On Mon, May 6, 2019 at 4:24 PM Kenneth Knowles  wrote:

> A singleton view in the global window and no triggering does have just a
> single immutable value. (It really ought to have an updated value in the
> presence of triggers, but I believe instead you will receive a crash. I
> haven't tested.)
>
> In general, a side input yields one value per window. Dataflow in batch
> will already do what you describe, but works with all windows. Dataflow in
> streaming has some caching but if you see a problem that is interesting
> information.
>
> Kenn
>
> On Sat, May 4, 2019 at 9:19 AM Steve Niemitz  wrote:
>
>> I have a singleton view in a global window that is read from a DoFn.  I'm
>> curious if its "correct" to cache that value from the view, or if I need to
>> read it every time.
>>
>> As a (simplified) example, if I were to generate the view as such:
>>
>> input.getPipeline
>>   .apply(Create.of(Collections.singleton[Void](null)))
>>   .apply(MapElements.via(new SimpleFunction[Void, JLong]() {
>> override def apply(input: Void): JLong = {
>>   Instant.now().getMillis
>> }
>>   })).apply(View.asSingleton[JLong]())
>>
>> and then read it from a DoFn (using context.sideInput), is it guaranteed
>> that:
>> - every instance of the DoFn will read the same value?
>> - The value will never change?
>>
>> If so it seems like it'd be safe to cache the value inside the DoFn.  It
>> seems like this would be the case, but I've also seen cases in dataflow
>> where the UI indicates that the MapElements step above produced more than
>> one element, so I'm curious what people have to say.
>>
>> Thanks!
>>
>


Re: Is it safe to cache the value of a singleton view (with a global window) in a DoFn?

2019-05-06 Thread Kenneth Knowles
A singleton view in the global window and no triggering does have just a
single immutable value. (It really ought to have an updated value in the
presence of triggers, but I believe instead you will receive a crash. I
haven't tested.)

In general, a side input yields one value per window. Dataflow in batch
will already do what you describe, but works with all windows. Dataflow in
streaming has some caching but if you see a problem that is interesting
information.

Kenn

On Sat, May 4, 2019 at 9:19 AM Steve Niemitz  wrote:

> I have a singleton view in a global window that is read from a DoFn.  I'm
> curious if its "correct" to cache that value from the view, or if I need to
> read it every time.
>
> As a (simplified) example, if I were to generate the view as such:
>
> input.getPipeline
>   .apply(Create.of(Collections.singleton[Void](null)))
>   .apply(MapElements.via(new SimpleFunction[Void, JLong]() {
> override def apply(input: Void): JLong = {
>   Instant.now().getMillis
> }
>   })).apply(View.asSingleton[JLong]())
>
> and then read it from a DoFn (using context.sideInput), is it guaranteed
> that:
> - every instance of the DoFn will read the same value?
> - The value will never change?
>
> If so it seems like it'd be safe to cache the value inside the DoFn.  It
> seems like this would be the case, but I've also seen cases in dataflow
> where the UI indicates that the MapElements step above produced more than
> one element, so I'm curious what people have to say.
>
> Thanks!
>


Is it safe to cache the value of a singleton view (with a global window) in a DoFn?
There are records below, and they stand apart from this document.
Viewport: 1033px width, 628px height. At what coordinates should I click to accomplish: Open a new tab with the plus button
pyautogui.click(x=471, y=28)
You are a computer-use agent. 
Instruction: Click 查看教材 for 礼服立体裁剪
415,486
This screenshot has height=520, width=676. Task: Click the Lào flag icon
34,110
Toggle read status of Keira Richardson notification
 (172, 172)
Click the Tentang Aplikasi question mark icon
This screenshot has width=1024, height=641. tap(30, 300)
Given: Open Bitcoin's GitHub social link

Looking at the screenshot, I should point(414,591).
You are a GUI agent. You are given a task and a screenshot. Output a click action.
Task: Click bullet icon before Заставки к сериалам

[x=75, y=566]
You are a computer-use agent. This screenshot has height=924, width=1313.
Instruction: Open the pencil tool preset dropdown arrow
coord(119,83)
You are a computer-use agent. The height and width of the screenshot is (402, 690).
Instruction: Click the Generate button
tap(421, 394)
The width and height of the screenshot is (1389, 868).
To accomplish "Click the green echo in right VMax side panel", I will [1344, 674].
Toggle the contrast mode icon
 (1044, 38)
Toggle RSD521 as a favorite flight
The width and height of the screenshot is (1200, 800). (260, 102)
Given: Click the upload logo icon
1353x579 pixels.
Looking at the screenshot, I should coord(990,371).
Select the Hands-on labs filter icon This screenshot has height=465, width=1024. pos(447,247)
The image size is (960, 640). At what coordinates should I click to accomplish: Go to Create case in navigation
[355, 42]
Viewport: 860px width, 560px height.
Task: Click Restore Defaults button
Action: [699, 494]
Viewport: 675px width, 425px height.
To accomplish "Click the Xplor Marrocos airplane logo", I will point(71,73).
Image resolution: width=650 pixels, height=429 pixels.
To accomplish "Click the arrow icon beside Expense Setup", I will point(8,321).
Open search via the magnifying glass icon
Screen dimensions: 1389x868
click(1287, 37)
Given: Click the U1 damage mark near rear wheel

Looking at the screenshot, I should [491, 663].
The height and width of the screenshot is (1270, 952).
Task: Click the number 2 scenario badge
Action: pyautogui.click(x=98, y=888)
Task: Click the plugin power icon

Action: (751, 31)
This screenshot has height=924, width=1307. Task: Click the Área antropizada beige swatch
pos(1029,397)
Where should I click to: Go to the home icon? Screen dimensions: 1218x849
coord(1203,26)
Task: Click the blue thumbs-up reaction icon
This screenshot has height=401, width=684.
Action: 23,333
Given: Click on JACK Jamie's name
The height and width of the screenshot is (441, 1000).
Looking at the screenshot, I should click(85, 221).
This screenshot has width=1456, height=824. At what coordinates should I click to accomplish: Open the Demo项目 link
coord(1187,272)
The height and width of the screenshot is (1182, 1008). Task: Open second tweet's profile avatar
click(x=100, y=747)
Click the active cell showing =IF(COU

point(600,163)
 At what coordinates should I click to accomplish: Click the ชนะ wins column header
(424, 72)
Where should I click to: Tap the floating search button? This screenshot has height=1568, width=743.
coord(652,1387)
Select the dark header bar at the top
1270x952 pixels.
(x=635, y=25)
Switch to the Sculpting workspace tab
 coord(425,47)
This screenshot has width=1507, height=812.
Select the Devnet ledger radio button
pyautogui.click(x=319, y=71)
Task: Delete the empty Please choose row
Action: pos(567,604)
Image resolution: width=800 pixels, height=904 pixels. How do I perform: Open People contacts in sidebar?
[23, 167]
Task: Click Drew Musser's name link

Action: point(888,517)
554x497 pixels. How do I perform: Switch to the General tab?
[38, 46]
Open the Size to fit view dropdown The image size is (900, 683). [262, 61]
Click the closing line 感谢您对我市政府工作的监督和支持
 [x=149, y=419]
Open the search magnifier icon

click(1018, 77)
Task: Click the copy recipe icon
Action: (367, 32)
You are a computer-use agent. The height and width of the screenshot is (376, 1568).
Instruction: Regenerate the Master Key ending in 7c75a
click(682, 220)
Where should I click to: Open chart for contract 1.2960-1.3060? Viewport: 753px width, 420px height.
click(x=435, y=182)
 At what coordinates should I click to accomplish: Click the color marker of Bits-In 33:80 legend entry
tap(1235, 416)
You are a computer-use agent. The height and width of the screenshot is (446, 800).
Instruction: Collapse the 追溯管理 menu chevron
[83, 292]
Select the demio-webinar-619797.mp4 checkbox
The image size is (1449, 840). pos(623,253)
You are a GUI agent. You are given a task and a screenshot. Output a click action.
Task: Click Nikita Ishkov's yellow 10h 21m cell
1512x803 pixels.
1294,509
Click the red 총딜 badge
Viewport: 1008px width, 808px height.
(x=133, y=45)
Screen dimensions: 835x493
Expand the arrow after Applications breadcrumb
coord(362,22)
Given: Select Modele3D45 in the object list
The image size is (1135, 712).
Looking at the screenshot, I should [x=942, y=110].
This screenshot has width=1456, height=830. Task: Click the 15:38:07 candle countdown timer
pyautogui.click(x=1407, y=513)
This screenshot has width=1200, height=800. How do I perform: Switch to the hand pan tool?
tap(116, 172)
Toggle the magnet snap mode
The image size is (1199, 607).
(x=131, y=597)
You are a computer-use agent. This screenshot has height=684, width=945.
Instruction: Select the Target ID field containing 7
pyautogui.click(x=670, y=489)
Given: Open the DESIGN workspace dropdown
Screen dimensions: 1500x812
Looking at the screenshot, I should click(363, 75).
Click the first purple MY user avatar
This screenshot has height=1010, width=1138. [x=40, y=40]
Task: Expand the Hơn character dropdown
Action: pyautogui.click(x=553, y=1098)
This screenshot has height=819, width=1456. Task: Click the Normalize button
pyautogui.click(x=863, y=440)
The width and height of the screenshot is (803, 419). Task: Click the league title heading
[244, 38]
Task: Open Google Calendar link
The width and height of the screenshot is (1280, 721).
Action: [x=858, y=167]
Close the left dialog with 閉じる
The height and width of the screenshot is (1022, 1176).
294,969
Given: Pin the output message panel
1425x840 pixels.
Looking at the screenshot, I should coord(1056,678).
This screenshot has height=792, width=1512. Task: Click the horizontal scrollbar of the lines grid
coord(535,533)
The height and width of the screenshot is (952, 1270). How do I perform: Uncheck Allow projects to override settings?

2019-05-04 Thread Steve Niemitz
I have a singleton view in a global window that is read from a DoFn.  I'm
curious if its "correct" to cache that value from the view, or if I need to
read it every time.

As a (simplified) example, if I were to generate the view as such:

input.getPipeline
  .apply(Create.of(Collections.singleton[Void](null)))
  .apply(MapElements.via(new SimpleFunction[Void, JLong]() {
override def apply(input: Void): JLong = {
  Instant.now().getMillis
}
  })).apply(View.asSingleton[JLong]())

and then read it from a DoFn (using context.sideInput), is it guaranteed
that:
- every instance of the DoFn will read the same value?
- The value will never change?

If so it seems like it'd be safe to cache the value inside the DoFn.  It
seems like this would be the case, but I've also seen cases in dataflow
where the UI indicates that the MapElements step above produced more than
one element, so I'm curious what people have to say.

Thanks!